** start **

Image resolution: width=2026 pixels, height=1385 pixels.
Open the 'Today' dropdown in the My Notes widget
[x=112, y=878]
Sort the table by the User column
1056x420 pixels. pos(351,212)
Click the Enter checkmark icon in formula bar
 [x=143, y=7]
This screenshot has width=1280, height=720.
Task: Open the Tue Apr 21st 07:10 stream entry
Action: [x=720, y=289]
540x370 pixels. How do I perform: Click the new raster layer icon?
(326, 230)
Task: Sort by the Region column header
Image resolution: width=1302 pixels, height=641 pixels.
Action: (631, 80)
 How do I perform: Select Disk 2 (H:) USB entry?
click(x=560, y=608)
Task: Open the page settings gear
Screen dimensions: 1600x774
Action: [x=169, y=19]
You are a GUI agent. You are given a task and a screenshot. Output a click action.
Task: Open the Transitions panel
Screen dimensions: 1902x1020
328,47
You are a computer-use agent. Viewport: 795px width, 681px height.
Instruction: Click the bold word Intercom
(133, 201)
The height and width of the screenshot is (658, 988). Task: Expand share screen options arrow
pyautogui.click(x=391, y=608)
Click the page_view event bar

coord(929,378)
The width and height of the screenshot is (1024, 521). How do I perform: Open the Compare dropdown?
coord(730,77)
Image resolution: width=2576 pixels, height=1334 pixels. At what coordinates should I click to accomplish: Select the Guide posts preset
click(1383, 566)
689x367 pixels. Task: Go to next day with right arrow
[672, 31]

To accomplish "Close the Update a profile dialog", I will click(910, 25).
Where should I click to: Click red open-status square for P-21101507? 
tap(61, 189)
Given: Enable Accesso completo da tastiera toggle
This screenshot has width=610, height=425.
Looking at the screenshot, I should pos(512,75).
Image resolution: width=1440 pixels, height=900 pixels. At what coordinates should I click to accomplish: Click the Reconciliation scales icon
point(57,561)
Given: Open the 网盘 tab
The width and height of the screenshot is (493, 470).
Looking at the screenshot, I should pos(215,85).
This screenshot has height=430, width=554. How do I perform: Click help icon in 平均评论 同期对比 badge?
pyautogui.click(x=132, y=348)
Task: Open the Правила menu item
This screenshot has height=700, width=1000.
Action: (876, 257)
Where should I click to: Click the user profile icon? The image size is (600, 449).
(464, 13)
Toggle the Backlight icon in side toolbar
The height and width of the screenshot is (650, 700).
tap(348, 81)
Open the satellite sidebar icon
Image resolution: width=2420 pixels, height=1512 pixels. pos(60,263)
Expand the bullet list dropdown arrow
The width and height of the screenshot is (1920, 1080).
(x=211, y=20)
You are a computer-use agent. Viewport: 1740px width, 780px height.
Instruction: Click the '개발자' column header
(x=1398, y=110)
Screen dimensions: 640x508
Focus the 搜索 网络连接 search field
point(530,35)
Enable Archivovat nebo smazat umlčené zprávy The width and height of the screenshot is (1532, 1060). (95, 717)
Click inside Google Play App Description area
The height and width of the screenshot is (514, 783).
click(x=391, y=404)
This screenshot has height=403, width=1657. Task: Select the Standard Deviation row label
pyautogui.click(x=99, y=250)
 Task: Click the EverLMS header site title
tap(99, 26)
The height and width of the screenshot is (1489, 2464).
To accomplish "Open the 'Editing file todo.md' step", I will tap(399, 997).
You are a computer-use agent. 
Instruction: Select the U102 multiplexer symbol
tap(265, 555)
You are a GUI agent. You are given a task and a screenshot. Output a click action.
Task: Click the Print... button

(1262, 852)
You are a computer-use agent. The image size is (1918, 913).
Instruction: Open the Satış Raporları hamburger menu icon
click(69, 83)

** end **

The problem
Find every line in the entries above that contains the word "dimensions", and copy each one. Case counts.

Result of the task
Screen dimensions: 1600x774
Screen dimensions: 1902x1020
Screen dimensions: 640x508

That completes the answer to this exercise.